## Entries for locating items on screen
◆ ◆ ◆
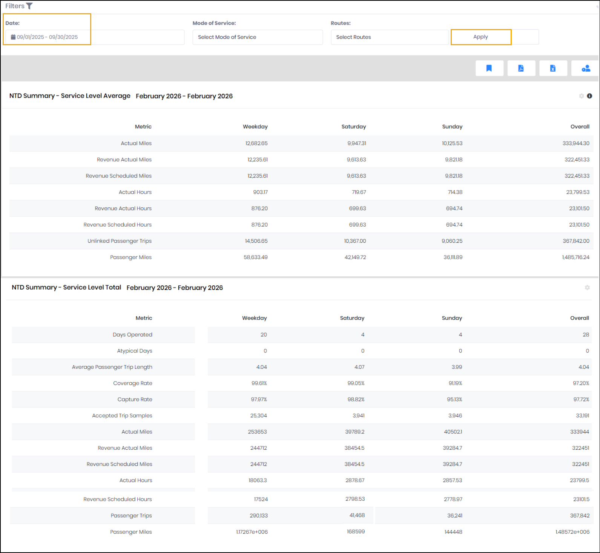
Task: Click the user schedule icon button
Action: coord(585,68)
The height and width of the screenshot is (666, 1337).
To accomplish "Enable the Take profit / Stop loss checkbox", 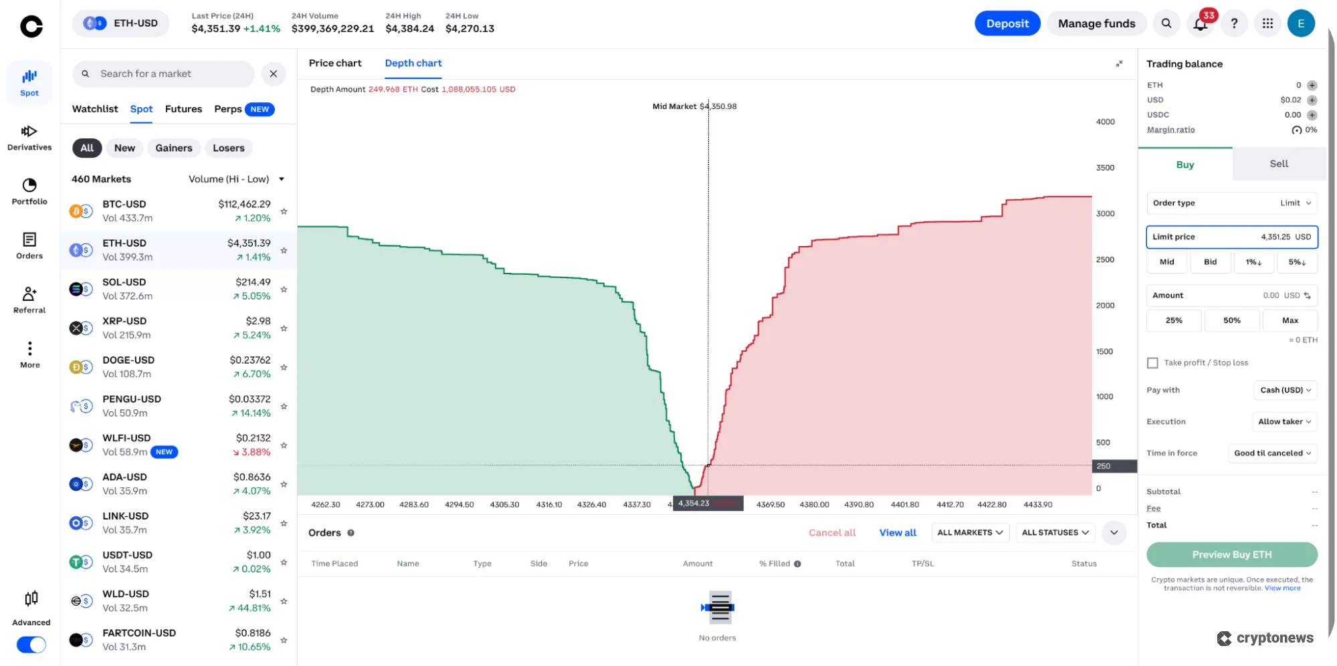I will pos(1152,362).
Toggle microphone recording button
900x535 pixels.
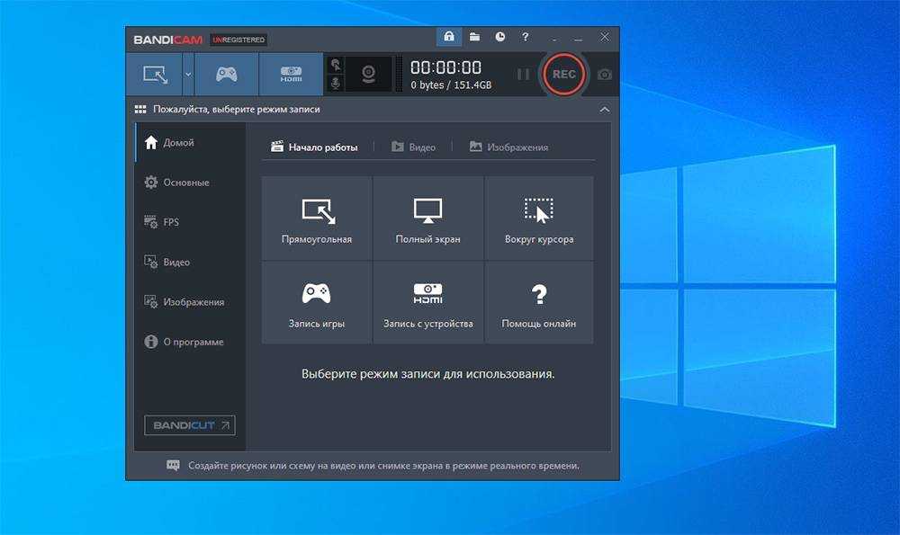(336, 84)
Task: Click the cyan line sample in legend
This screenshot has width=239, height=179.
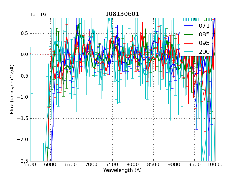Action: pyautogui.click(x=189, y=52)
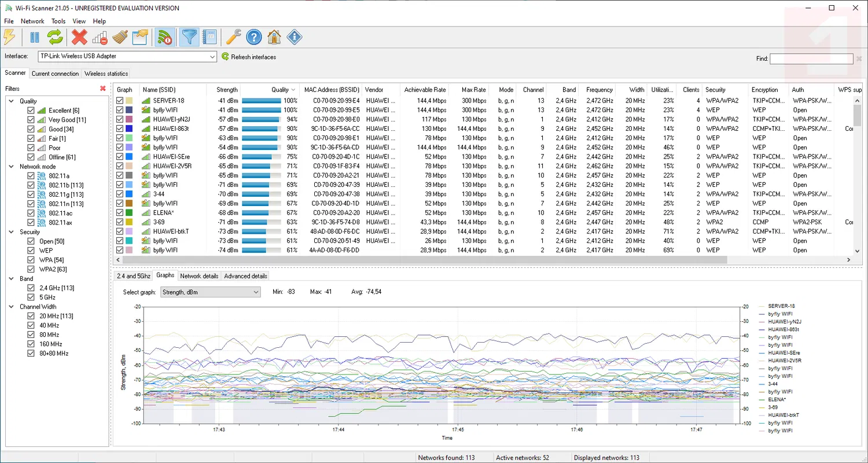Click the green refresh arrows icon
Image resolution: width=868 pixels, height=463 pixels.
54,38
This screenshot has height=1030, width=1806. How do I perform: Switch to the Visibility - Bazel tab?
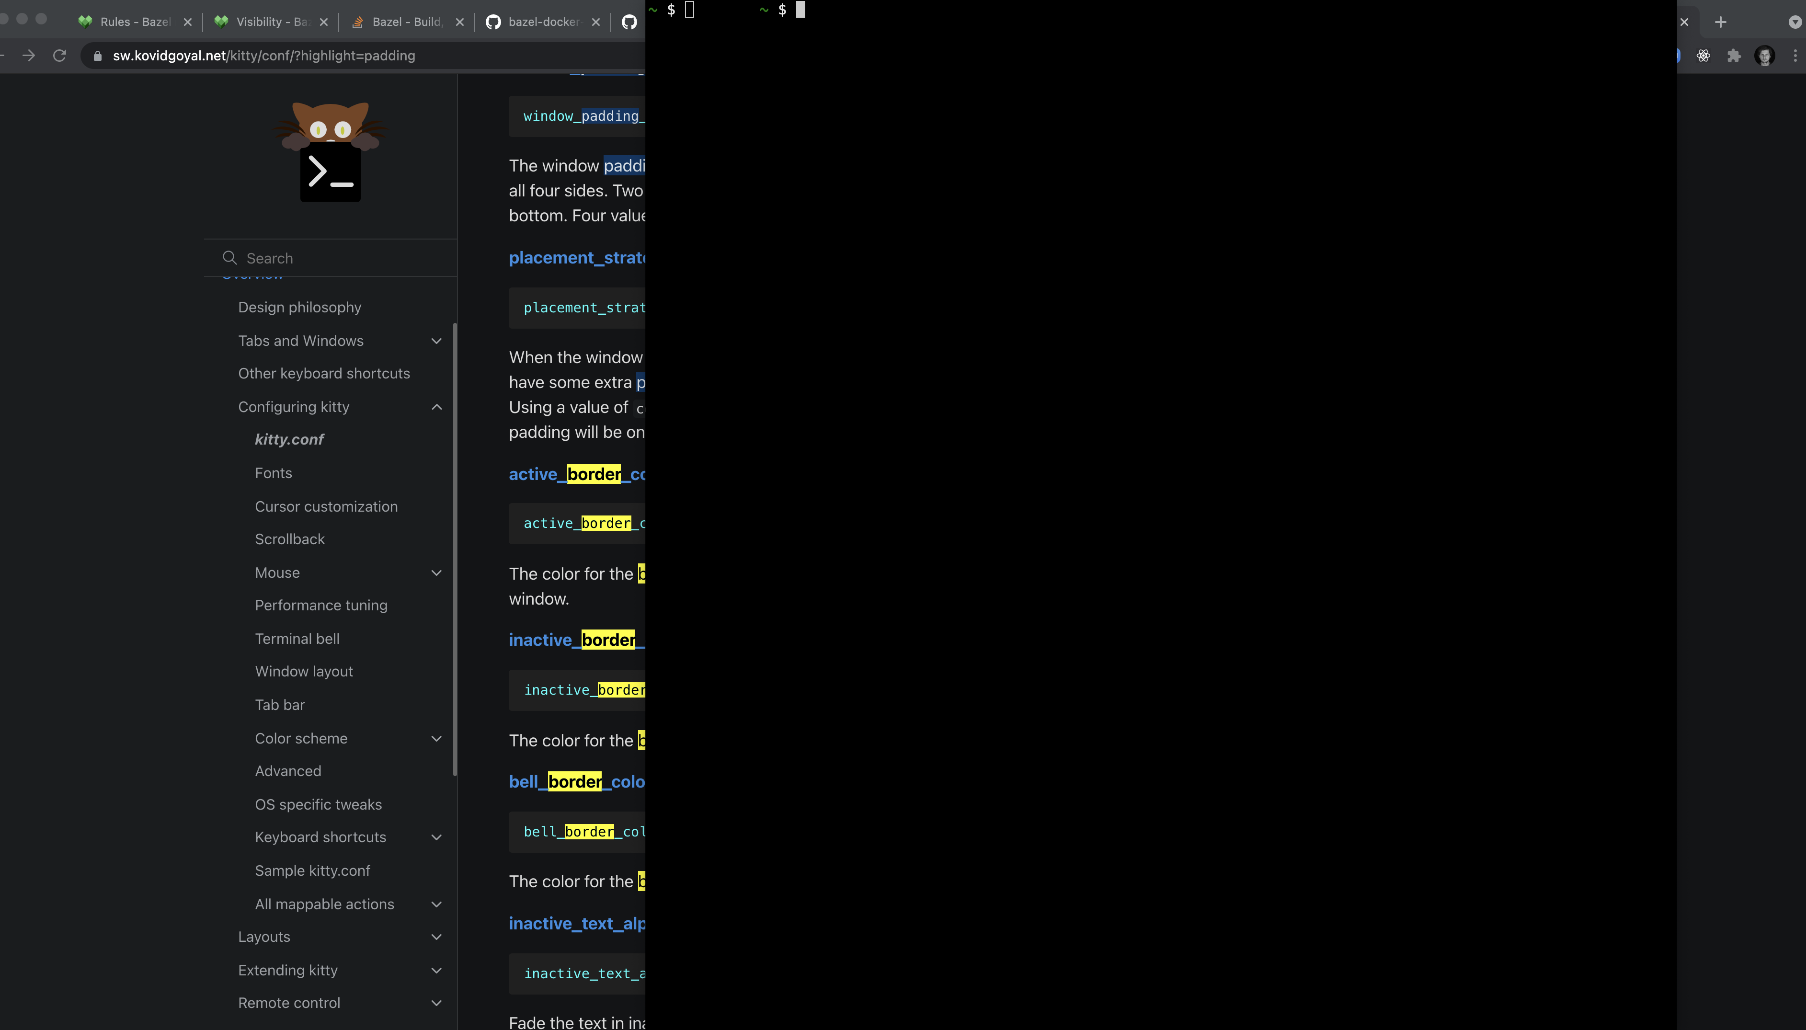coord(271,22)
◆ ◆ ◆
Copy the entries word for word, starting at the line containing "Toggle microphone recording button" and ending with the last of the entries. Leave the pictures out of your copy.

## WRITTEN ANSWER
Toggle microphone recording button
900x535 pixels.
(336, 84)
Task: Click the cyan line sample in legend
This screenshot has width=239, height=179.
Action: pyautogui.click(x=189, y=52)
Click the green refresh arrows icon
Image resolution: width=868 pixels, height=463 pixels.
54,38
This screenshot has height=1030, width=1806. How do I perform: Switch to the Visibility - Bazel tab?
coord(271,22)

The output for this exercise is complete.